#### INPUT ####

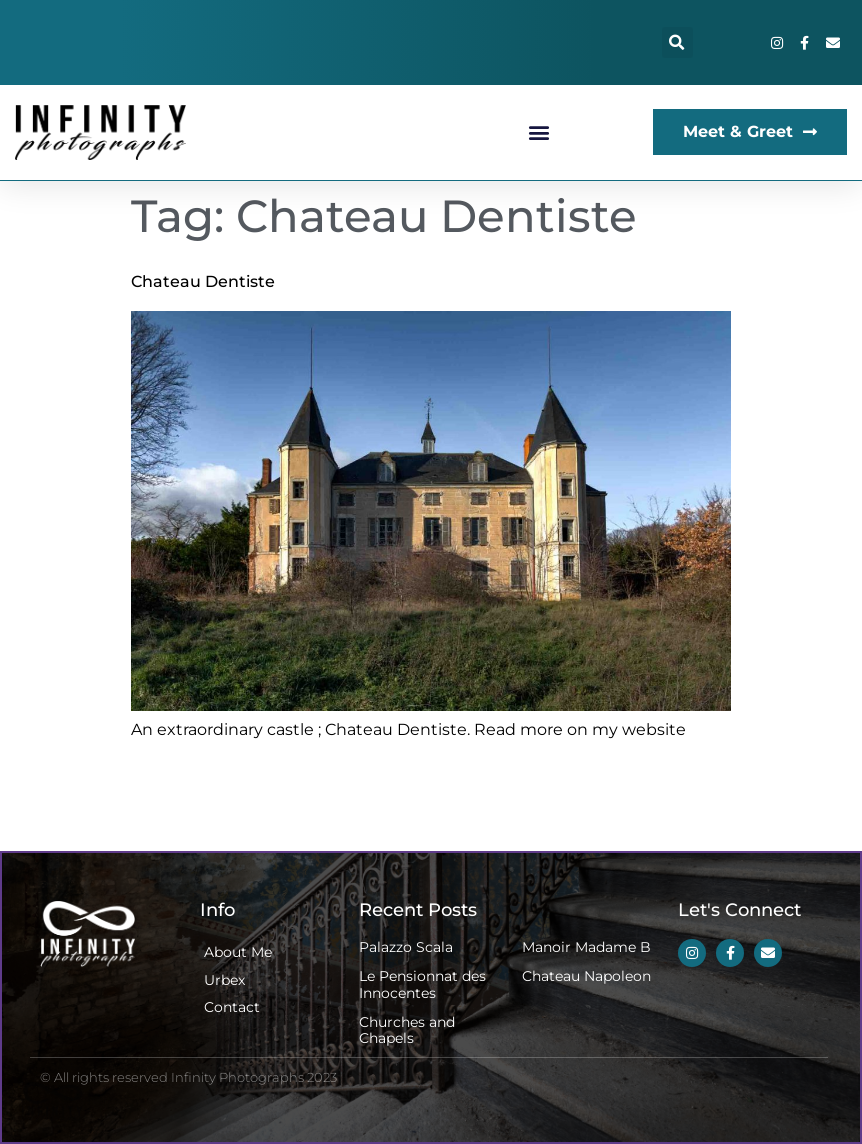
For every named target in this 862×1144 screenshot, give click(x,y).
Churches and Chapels (407, 1030)
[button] (677, 42)
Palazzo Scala (406, 947)
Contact (232, 1007)
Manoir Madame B (586, 947)
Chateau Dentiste (203, 281)
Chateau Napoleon (586, 976)
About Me (238, 952)
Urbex (224, 980)
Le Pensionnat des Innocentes (422, 984)
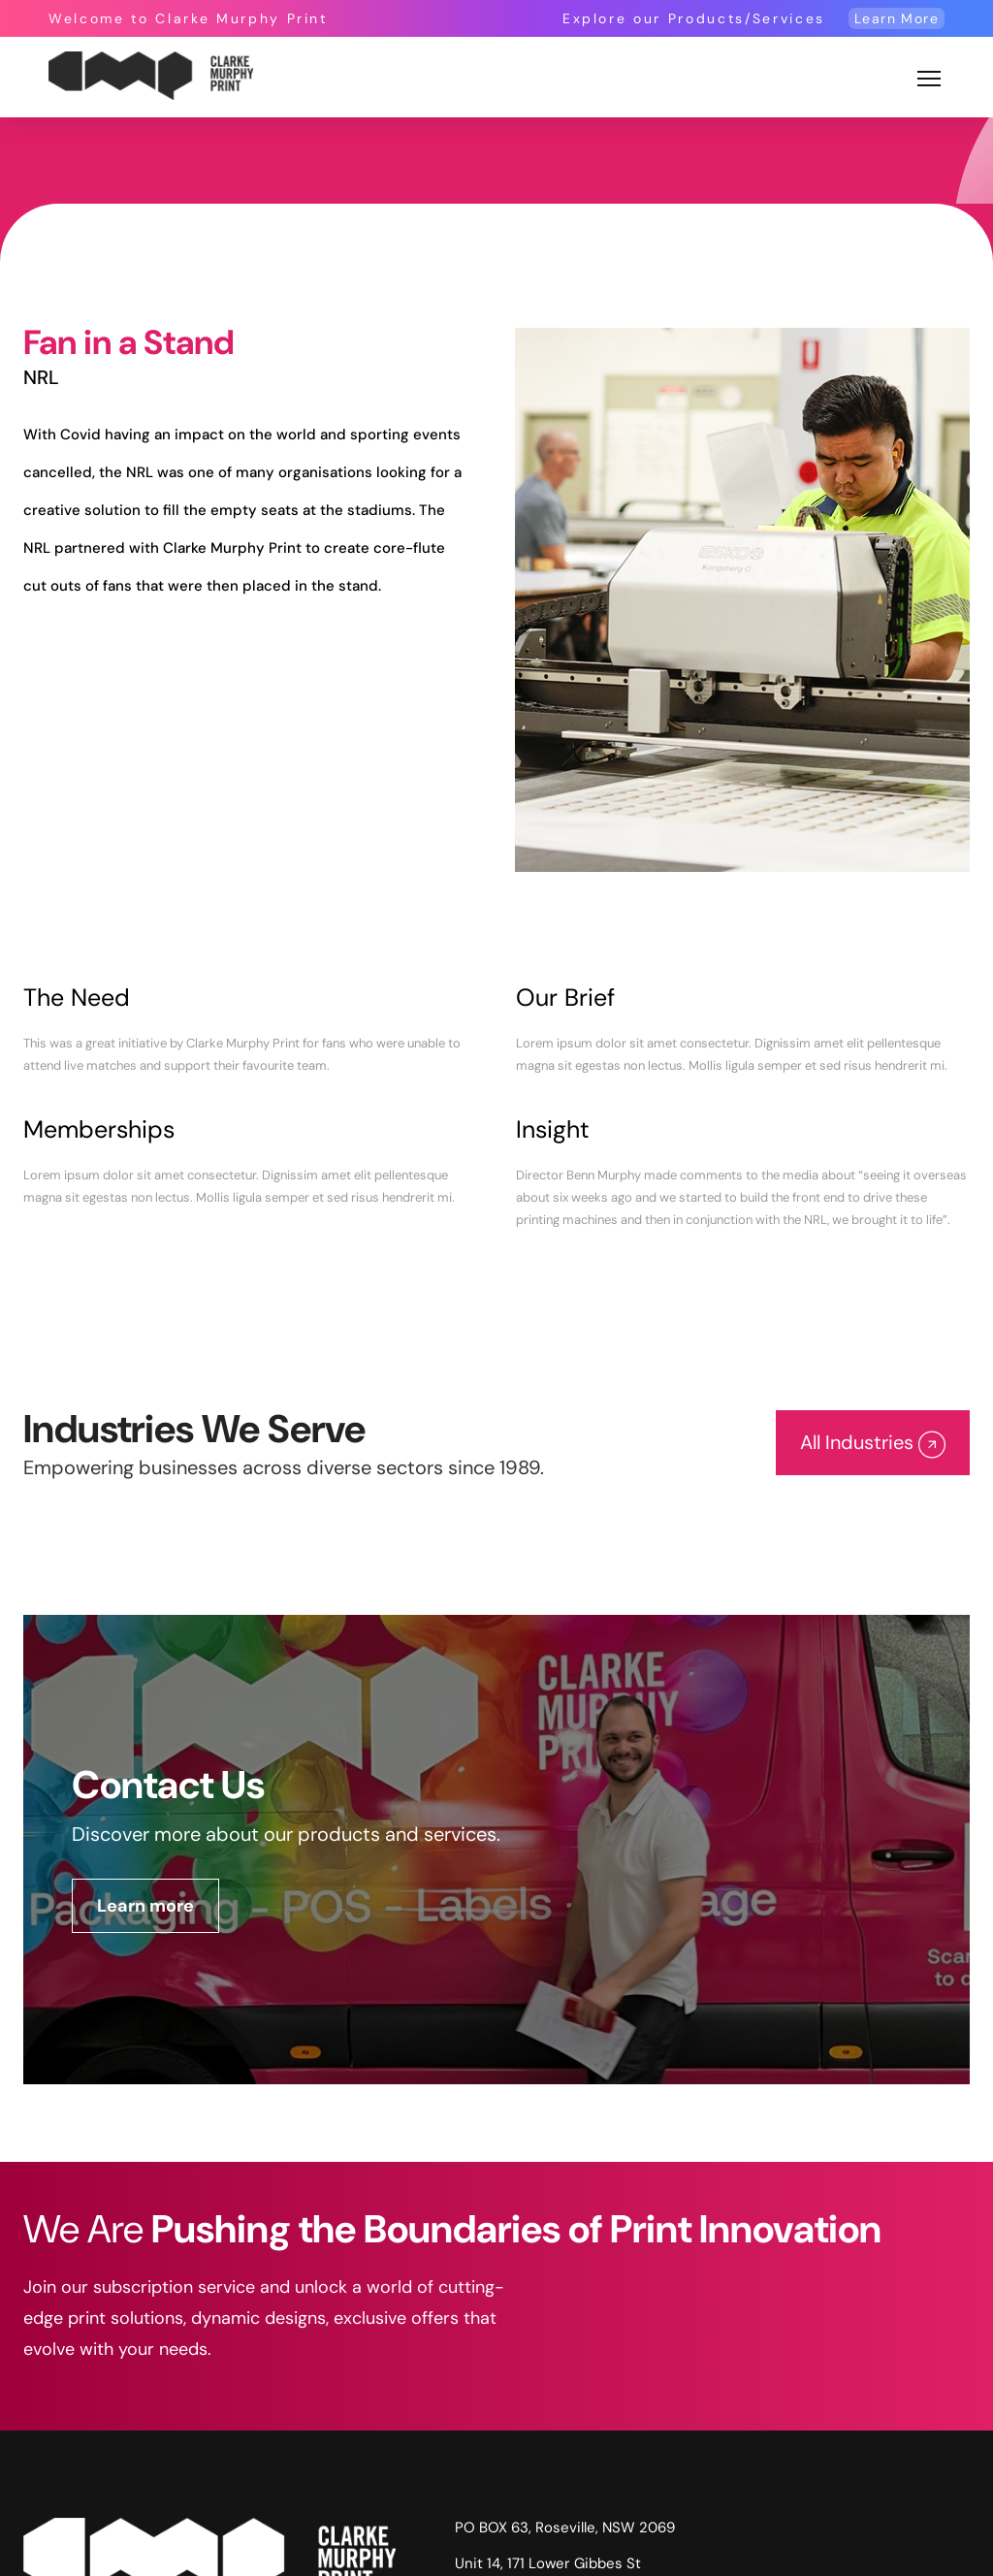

####

→ **WHAT YOU HAVE TO DO**: Rewrite the lines of the records above, renaming "Chateau" to "Castle" wherever it occurs and leaving everything else unchanged. Omit the pictures from your answer.

→ **RESPONSE TO THIS TASK**:
For every named target in this 862×1144 screenshot, give click(x,y).
Churches and Chapels (407, 1030)
[button] (677, 42)
Palazzo Scala (406, 947)
Contact (232, 1007)
Manoir Madame B (586, 947)
Castle Dentiste (203, 281)
Castle Napoleon (586, 976)
About Me (238, 952)
Urbex (224, 980)
Le Pensionnat des Innocentes (422, 984)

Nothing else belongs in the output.